Assignment: Your response should consist solely of the records, written out exactly.

Stored data:
--

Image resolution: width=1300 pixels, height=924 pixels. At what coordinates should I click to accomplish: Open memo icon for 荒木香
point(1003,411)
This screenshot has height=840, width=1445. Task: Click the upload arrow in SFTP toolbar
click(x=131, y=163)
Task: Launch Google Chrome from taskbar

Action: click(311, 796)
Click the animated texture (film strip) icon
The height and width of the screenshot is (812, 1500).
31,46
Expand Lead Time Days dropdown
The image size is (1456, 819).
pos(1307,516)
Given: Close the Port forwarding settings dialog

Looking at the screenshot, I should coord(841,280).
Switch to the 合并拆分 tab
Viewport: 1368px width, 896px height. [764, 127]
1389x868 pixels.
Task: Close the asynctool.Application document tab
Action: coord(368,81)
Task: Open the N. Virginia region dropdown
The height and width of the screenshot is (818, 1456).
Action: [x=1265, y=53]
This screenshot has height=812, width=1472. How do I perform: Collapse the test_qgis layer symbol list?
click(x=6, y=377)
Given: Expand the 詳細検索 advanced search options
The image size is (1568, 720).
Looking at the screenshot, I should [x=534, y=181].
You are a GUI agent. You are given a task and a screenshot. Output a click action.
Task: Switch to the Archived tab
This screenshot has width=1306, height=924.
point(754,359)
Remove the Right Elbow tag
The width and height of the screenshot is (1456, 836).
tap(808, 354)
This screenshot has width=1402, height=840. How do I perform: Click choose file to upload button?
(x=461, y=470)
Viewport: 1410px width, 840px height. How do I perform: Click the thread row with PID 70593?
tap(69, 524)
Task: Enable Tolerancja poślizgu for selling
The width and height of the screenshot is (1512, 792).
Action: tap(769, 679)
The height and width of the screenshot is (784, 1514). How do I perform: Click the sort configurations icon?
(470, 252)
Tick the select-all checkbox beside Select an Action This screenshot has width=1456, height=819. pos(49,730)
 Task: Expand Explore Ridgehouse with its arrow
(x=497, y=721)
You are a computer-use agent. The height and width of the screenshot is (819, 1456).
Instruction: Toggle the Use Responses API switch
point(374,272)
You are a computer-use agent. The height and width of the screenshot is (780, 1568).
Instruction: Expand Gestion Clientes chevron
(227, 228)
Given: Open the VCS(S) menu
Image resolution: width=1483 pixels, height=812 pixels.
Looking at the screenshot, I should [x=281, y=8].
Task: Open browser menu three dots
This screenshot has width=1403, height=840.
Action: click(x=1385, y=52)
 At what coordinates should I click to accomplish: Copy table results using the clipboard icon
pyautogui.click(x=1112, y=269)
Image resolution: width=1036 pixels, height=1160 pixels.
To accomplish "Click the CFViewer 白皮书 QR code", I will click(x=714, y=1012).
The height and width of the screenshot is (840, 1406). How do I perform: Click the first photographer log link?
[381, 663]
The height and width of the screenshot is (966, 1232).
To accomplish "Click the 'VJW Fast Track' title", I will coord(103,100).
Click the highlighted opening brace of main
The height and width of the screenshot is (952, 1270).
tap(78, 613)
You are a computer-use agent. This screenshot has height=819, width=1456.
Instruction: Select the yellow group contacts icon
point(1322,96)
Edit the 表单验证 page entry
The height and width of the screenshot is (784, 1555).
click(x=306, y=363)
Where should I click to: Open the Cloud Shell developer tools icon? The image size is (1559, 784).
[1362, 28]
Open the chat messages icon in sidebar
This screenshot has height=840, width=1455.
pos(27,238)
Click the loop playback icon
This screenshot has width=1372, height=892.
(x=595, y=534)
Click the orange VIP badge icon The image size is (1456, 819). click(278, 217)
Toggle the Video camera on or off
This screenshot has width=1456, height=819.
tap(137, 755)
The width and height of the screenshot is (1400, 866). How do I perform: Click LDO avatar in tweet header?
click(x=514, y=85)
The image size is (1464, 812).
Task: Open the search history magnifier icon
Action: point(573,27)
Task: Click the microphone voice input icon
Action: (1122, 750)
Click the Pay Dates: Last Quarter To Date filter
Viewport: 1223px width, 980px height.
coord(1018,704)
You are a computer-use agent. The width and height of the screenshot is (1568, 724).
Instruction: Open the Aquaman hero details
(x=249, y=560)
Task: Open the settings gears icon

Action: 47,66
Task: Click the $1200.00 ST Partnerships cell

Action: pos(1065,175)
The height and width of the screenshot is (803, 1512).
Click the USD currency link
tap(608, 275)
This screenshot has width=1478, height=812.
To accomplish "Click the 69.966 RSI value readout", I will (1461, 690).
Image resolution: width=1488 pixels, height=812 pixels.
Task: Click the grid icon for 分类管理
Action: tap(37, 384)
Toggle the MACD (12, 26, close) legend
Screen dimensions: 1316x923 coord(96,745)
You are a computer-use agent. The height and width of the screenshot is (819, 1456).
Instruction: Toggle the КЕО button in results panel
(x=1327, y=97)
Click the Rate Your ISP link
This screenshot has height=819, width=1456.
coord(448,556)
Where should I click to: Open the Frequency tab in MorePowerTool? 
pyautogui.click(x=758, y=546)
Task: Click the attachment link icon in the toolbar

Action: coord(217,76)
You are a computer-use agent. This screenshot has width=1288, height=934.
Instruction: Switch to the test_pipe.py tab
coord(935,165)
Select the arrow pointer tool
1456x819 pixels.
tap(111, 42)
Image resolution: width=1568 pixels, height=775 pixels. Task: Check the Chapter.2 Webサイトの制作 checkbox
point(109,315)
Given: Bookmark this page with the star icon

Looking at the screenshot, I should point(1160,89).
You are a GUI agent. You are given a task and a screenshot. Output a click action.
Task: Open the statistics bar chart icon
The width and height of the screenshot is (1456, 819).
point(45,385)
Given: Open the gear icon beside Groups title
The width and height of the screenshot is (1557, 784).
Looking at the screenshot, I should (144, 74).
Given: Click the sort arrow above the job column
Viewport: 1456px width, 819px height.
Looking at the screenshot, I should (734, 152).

--

Written reply:
Image resolution: width=1300 pixels, height=924 pixels. At what coordinates should I click to accomplish: Open memo icon for 荒木香
point(1003,411)
This screenshot has height=840, width=1445. Task: Click the upload arrow in SFTP toolbar
click(x=131, y=163)
Task: Launch Google Chrome from taskbar

Action: click(311, 796)
Click the animated texture (film strip) icon
The height and width of the screenshot is (812, 1500).
31,46
Expand Lead Time Days dropdown
The image size is (1456, 819).
pos(1307,516)
Given: Close the Port forwarding settings dialog

Looking at the screenshot, I should coord(841,280).
Switch to the 合并拆分 tab
Viewport: 1368px width, 896px height. [764, 127]
1389x868 pixels.
Task: Close the asynctool.Application document tab
Action: coord(368,81)
Task: Open the N. Virginia region dropdown
The height and width of the screenshot is (818, 1456).
Action: [x=1265, y=53]
This screenshot has height=812, width=1472. How do I perform: Collapse the test_qgis layer symbol list?
click(x=6, y=377)
Given: Expand the 詳細検索 advanced search options
The image size is (1568, 720).
Looking at the screenshot, I should [x=534, y=181].
You are a GUI agent. You are given a task and a screenshot. Output a click action.
Task: Switch to the Archived tab
This screenshot has width=1306, height=924.
point(754,359)
Remove the Right Elbow tag
The width and height of the screenshot is (1456, 836).
tap(808, 354)
This screenshot has width=1402, height=840. How do I perform: Click choose file to upload button?
(x=461, y=470)
Viewport: 1410px width, 840px height. How do I perform: Click the thread row with PID 70593?
tap(69, 524)
Task: Enable Tolerancja poślizgu for selling
The width and height of the screenshot is (1512, 792).
Action: tap(769, 679)
The height and width of the screenshot is (784, 1514). How do I perform: Click the sort configurations icon?
(470, 252)
Tick the select-all checkbox beside Select an Action This screenshot has width=1456, height=819. pos(49,730)
 Task: Expand Explore Ridgehouse with its arrow
(x=497, y=721)
You are a computer-use agent. The height and width of the screenshot is (819, 1456).
Instruction: Toggle the Use Responses API switch
point(374,272)
You are a computer-use agent. The height and width of the screenshot is (780, 1568).
Instruction: Expand Gestion Clientes chevron
(227, 228)
Given: Open the VCS(S) menu
Image resolution: width=1483 pixels, height=812 pixels.
Looking at the screenshot, I should [x=281, y=8].
Task: Open browser menu three dots
This screenshot has width=1403, height=840.
Action: click(x=1385, y=52)
 At what coordinates should I click to accomplish: Copy table results using the clipboard icon
pyautogui.click(x=1112, y=269)
Image resolution: width=1036 pixels, height=1160 pixels.
To accomplish "Click the CFViewer 白皮书 QR code", I will click(x=714, y=1012).
The height and width of the screenshot is (840, 1406). How do I perform: Click the first photographer log link?
[381, 663]
The height and width of the screenshot is (966, 1232).
To accomplish "Click the 'VJW Fast Track' title", I will coord(103,100).
Click the highlighted opening brace of main
The height and width of the screenshot is (952, 1270).
tap(78, 613)
You are a computer-use agent. This screenshot has height=819, width=1456.
Instruction: Select the yellow group contacts icon
point(1322,96)
Edit the 表单验证 page entry
The height and width of the screenshot is (784, 1555).
click(x=306, y=363)
Where should I click to: Open the Cloud Shell developer tools icon? The image size is (1559, 784).
[1362, 28]
Open the chat messages icon in sidebar
This screenshot has height=840, width=1455.
pos(27,238)
Click the loop playback icon
This screenshot has width=1372, height=892.
(x=595, y=534)
Click the orange VIP badge icon The image size is (1456, 819). click(278, 217)
Toggle the Video camera on or off
This screenshot has width=1456, height=819.
tap(137, 755)
The width and height of the screenshot is (1400, 866). How do I perform: Click LDO avatar in tweet header?
click(x=514, y=85)
The image size is (1464, 812).
Task: Open the search history magnifier icon
Action: point(573,27)
Task: Click the microphone voice input icon
Action: (1122, 750)
Click the Pay Dates: Last Quarter To Date filter
Viewport: 1223px width, 980px height.
coord(1018,704)
You are a computer-use agent. The width and height of the screenshot is (1568, 724).
Instruction: Open the Aquaman hero details
(x=249, y=560)
Task: Open the settings gears icon

Action: 47,66
Task: Click the $1200.00 ST Partnerships cell

Action: pos(1065,175)
The height and width of the screenshot is (803, 1512).
Click the USD currency link
tap(608, 275)
This screenshot has width=1478, height=812.
To accomplish "Click the 69.966 RSI value readout", I will (1461, 690).
Image resolution: width=1488 pixels, height=812 pixels.
Task: Click the grid icon for 分类管理
Action: tap(37, 384)
Toggle the MACD (12, 26, close) legend
Screen dimensions: 1316x923 coord(96,745)
You are a computer-use agent. The height and width of the screenshot is (819, 1456).
Instruction: Toggle the КЕО button in results panel
(x=1327, y=97)
Click the Rate Your ISP link
This screenshot has height=819, width=1456.
coord(448,556)
Where should I click to: Open the Frequency tab in MorePowerTool? 
pyautogui.click(x=758, y=546)
Task: Click the attachment link icon in the toolbar

Action: coord(217,76)
You are a computer-use agent. This screenshot has width=1288, height=934.
Instruction: Switch to the test_pipe.py tab
coord(935,165)
Select the arrow pointer tool
1456x819 pixels.
tap(111, 42)
Image resolution: width=1568 pixels, height=775 pixels. Task: Check the Chapter.2 Webサイトの制作 checkbox
point(109,315)
Given: Bookmark this page with the star icon

Looking at the screenshot, I should point(1160,89).
You are a GUI agent. You are given a task and a screenshot. Output a click action.
Task: Open the statistics bar chart icon
The width and height of the screenshot is (1456, 819).
point(45,385)
Given: Open the gear icon beside Groups title
The width and height of the screenshot is (1557, 784).
Looking at the screenshot, I should (144, 74).
Given: Click the sort arrow above the job column
Viewport: 1456px width, 819px height.
Looking at the screenshot, I should (734, 152).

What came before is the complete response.